Problem
You are asked to filter the data below and copy every line holding "screenshot".

Source material
......

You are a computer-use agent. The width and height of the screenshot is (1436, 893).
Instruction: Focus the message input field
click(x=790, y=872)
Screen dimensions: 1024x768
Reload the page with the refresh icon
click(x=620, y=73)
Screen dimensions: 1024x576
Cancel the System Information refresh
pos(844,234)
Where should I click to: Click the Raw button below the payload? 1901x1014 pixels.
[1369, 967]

......

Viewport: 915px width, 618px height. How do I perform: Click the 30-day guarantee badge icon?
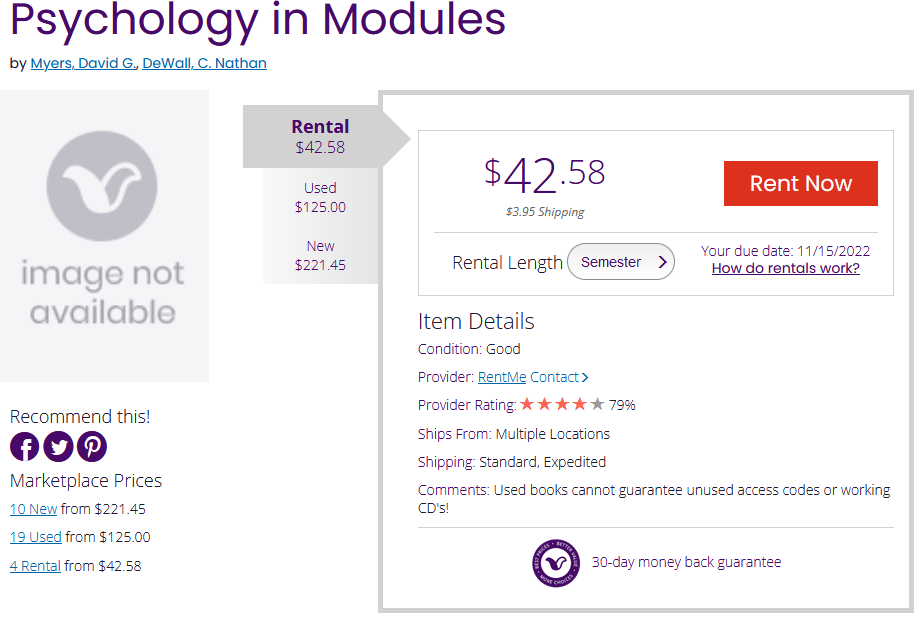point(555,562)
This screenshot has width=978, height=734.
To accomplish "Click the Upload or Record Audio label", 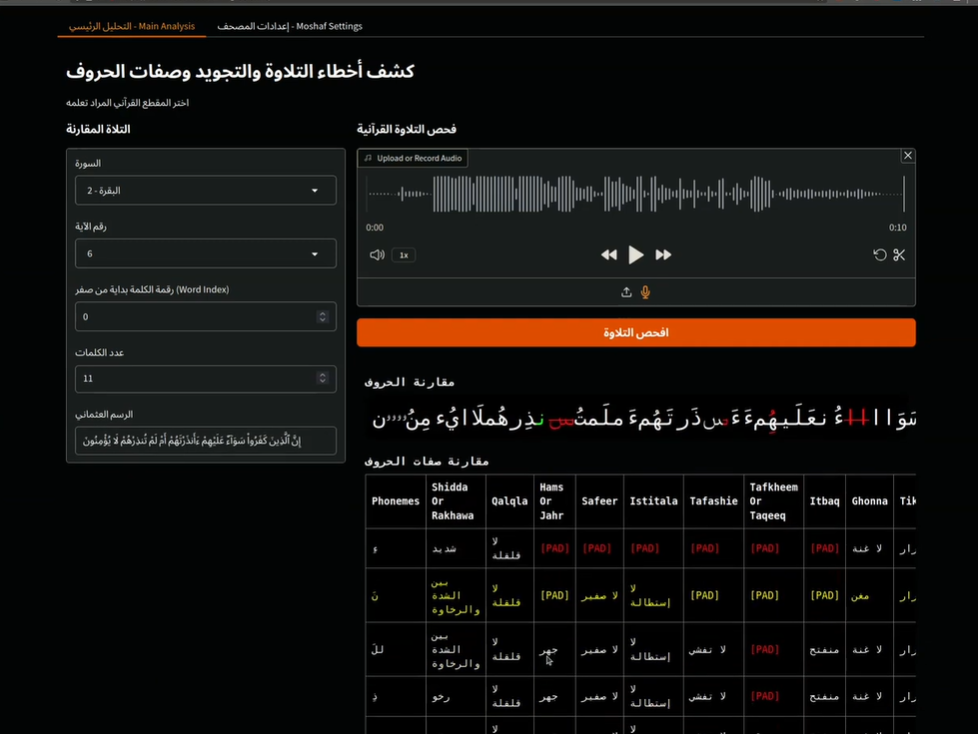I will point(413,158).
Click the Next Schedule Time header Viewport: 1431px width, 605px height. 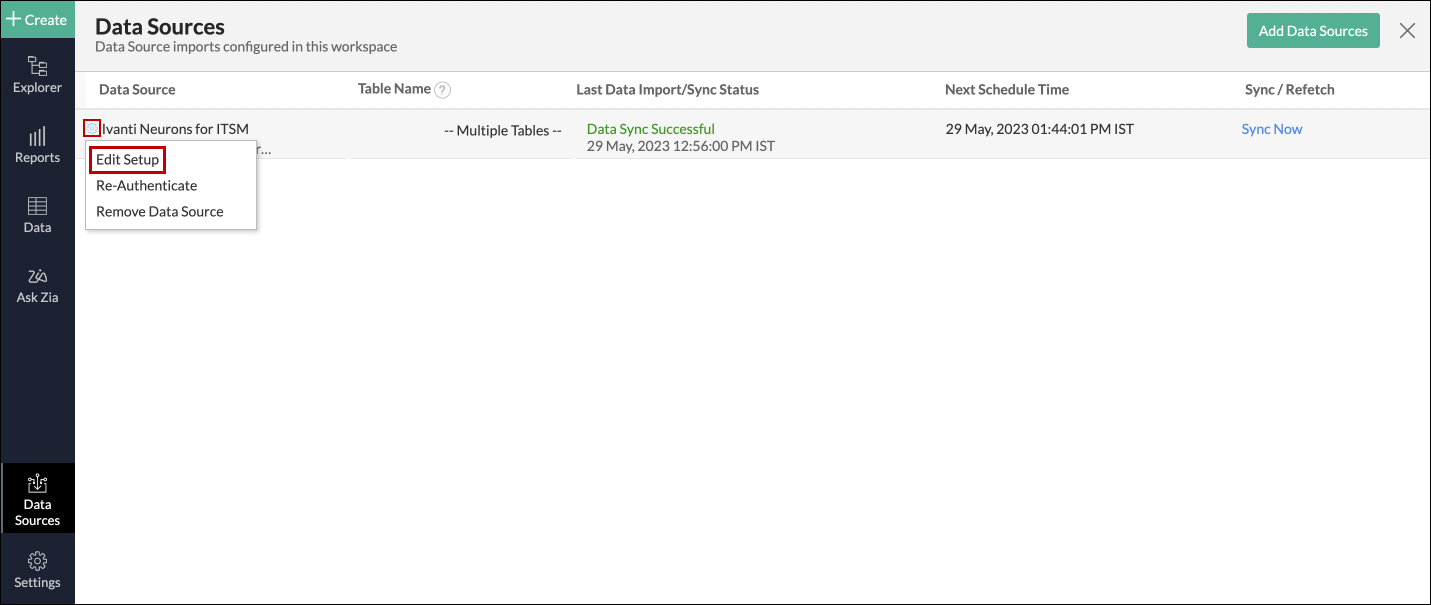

......

Task answer
You are a computer-use agent. The width and height of the screenshot is (1436, 893).
This screenshot has width=978, height=734.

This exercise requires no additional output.